As you can see, there are solutions to each of the
causative issues mentioned above, and they are relatively easy, though
sometimes painful, to enact and enforce.
The budget for bed/overlay/sleep surface rentals must
lie within the nursing departmentAfter all, it is nursing that controls
rental bed usage. Once that has occurred, finance must make it clear
that nursing will be held accountable to stay within their budget. This
is best accomplished by not participating in a "cap" program. Nursing
needs to develop a good relationship with the wound care specialist who
the vendor provides, using their knowledge to train staff about which
products are best for which patients and what the optimum length of time
for keeping a patient on a surface should be. Nursing should insist on
timely, monthly reports from the vendor that describe which products
were used, what units used them, start and end dates, and cost, by
product. Policies and procedures must be reviewed and toughened,
including who is responsible for contacting the vendor to order and
discontinue the bed, how will those dates be tracked and who will
compare those dates with the vendor bill. The policies should address
how the staff will identify a patient in need of a specialty product,
how they will identify what the most appropriate product is, and how
"on" and "off" dates, as well as results of therapy will be documented.

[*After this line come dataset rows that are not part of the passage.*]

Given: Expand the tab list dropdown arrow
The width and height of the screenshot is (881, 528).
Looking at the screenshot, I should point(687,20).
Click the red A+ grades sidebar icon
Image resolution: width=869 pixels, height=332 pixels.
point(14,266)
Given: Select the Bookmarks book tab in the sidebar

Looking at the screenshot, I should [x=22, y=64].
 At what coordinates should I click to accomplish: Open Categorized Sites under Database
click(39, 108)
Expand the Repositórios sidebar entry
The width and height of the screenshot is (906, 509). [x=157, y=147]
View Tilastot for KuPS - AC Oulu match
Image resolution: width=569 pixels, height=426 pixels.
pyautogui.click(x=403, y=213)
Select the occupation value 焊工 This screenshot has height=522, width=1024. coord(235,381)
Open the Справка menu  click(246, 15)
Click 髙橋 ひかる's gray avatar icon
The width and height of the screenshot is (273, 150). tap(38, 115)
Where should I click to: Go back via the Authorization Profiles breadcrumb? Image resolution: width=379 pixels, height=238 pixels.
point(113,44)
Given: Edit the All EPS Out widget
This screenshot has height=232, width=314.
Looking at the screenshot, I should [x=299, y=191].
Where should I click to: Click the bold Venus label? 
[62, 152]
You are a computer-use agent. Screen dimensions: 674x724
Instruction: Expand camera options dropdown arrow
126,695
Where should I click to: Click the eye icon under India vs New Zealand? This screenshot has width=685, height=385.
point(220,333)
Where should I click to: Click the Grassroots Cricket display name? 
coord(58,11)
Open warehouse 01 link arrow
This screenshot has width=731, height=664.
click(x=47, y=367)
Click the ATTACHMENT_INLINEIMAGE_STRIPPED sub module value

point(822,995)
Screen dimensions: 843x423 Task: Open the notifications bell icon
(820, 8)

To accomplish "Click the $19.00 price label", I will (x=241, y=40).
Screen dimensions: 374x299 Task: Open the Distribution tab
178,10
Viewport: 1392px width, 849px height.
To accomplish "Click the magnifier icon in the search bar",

Additionally, the question of who is ultimately responsible to approve
the rental of a product should be addressed. It should always be a
hospital employee, preferably one who is involved with budgetary
oversight, and never the vendor’s wound care specialist. And finally,
include in the policy what steps are to be taken on weekends and
holidays when a bed is needed.
Strict management of special bed rental can provide
quality care for the patient population who needs this treatment
modality, while insuring fiscal responsibility for the organization.